All lines from the one with "You are a computer-use" to the end of the data: return those exactly, and only those.

---- Input material

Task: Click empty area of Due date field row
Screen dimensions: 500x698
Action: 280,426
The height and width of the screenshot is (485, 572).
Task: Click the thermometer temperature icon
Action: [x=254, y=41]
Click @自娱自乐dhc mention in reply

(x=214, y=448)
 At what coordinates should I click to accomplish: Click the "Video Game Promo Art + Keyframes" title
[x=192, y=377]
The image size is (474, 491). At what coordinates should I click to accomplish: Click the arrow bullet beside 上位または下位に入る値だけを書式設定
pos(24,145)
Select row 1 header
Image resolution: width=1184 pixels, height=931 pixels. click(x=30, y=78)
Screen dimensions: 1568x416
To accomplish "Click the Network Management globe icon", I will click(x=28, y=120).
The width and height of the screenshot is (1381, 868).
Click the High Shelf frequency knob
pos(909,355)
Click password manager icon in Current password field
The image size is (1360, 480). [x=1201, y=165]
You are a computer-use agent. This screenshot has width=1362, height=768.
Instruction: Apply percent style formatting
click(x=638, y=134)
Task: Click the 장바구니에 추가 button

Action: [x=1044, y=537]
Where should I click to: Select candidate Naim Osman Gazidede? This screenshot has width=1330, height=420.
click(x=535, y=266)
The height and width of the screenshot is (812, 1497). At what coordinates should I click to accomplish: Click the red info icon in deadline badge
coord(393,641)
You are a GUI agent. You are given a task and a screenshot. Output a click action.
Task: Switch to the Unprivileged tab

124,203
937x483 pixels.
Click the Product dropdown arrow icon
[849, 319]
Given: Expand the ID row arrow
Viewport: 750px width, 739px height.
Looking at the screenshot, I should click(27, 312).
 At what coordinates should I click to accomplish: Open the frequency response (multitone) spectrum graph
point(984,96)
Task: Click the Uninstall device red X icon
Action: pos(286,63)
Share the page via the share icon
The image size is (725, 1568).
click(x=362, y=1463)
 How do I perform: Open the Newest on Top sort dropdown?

--------

## Exercise output
You are a computer-use agent. This screenshot has width=1362, height=768.
Instruction: Apply percent style formatting
click(x=638, y=134)
Task: Click the 장바구니에 추가 button

Action: [x=1044, y=537]
Where should I click to: Select candidate Naim Osman Gazidede? This screenshot has width=1330, height=420.
click(x=535, y=266)
The height and width of the screenshot is (812, 1497). At what coordinates should I click to accomplish: Click the red info icon in deadline badge
coord(393,641)
You are a GUI agent. You are given a task and a screenshot. Output a click action.
Task: Switch to the Unprivileged tab

124,203
937x483 pixels.
Click the Product dropdown arrow icon
[849, 319]
Given: Expand the ID row arrow
Viewport: 750px width, 739px height.
Looking at the screenshot, I should click(27, 312).
 At what coordinates should I click to accomplish: Open the frequency response (multitone) spectrum graph
point(984,96)
Task: Click the Uninstall device red X icon
Action: pos(286,63)
Share the page via the share icon
The image size is (725, 1568).
click(x=362, y=1463)
 How do I perform: Open the Newest on Top sort dropdown?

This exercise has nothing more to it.